Each run is skipped at most once across all calls because the pointer only moves forward. Since the encoding length is at most 1000, the total work remains efficient.
Test Cases
from typing import List
class RLEIterator:
def __init__(self, encoding: List[int]):
self.encoding = encoding
self.index = 0
def next(self, n: int) -> int:
while self.index < len(self.encoding):
current_count = self.encoding[self.index]

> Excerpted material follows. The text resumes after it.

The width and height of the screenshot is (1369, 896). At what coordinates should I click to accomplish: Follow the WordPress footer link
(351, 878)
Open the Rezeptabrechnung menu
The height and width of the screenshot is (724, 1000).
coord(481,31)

current_value = self.encoding[self.index + 1]
if current_count < n:
n -= current_count
self.index += 2
else:
self.encoding[self.index] -= n
return current_value
return -1
# Provided example
obj = RLEIterator([3, 8, 0, 9, 2, 5])
assert obj.next(2) == 8 # consume first two 8s
assert obj.next(1) == 8 # consume last 8
assert obj.next(1) == 5 # consume first 5
assert obj.next(2) == -1 # not enough elements remain
# Single run
obj = RLEIterator([5, 10])
assert obj.next(1) == 10 # partial consumption
assert obj.next(4) == 10 # exact exhaustion
assert obj.next(1) == -1 # already empty
# Zero-count runs
obj = RLEIterator([0, 1, 3, 2])
assert obj.next(1) == 2 # skip zero-count run
assert obj.next(2) == 2 # consume remaining
assert obj.next(1) == -1 # exhausted
# Multiple run transitions
obj = RLEIterator([2, 1, 2, 2, 2, 3])
assert obj.next(3) == 2 # crosses from 1s into 2s
assert obj.next(2) == 3 # consumes 3s
assert obj.next(1) == -1 # no elements left
# Large counts
obj = RLEIterator([1000000000, 7])
assert obj.next(999999999) == 7 # large consumption
assert obj.next(1) == 7 # exact finish
assert obj.next(1) == -1 # exhausted
# Exact boundary transitions
obj = RLEIterator([1, 4, 1, 5])
assert obj.next(1) == 4 # exhaust first run exactly
assert obj.next(1) == 5 # move to next run
assert obj.next(1) == -1 # exhausted
| Test | Why |
|---|---|
| Provided example | Validates the main iterator behavior |
| Single run | Tests exact exhaustion within one run |
| Zero-count runs | Ensures empty runs are skipped correctly |
| Multiple run transitions | Tests crossing between runs |
| Large counts | Verifies no decompression occurs |
| Exact boundary transitions | Tests pointer movement correctness |
Edge Cases
Zero-count runs
An encoding may contain entries like:
[0, 9]
This means the value 9 appears zero times and should effectively be ignored.
A buggy implementation might accidentally return 9 or fail to advance correctly. This implementation handles the case naturally because when the count is smaller than n, the run is skipped immediately.
Exhausting exactly at the boundary
Consider:
[3, 8]
and:
next(3)
The implementation must correctly return 8 and leave the iterator fully exhausted afterward.
This can be a source of off-by-one errors. The solution avoids this by subtracting exactly n from the current count before returning.
Requests larger than remaining elements
Suppose only one element remains but the call is:
next(2)
The iterator must return -1, even though one valid element was partially consumed.
A naive implementation might incorrectly return the last available value. This solution correctly tracks the remaining required amount and only returns a value if all n elements can be exhausted successfully.
Very large counts
Counts can reach 10^9.
Any implementation that expands the sequence into a list or array will run out of memory or time. This solution never stores the decoded sequence and only manipulates counts mathematically, allowing it to handle extremely large inputs efficiently.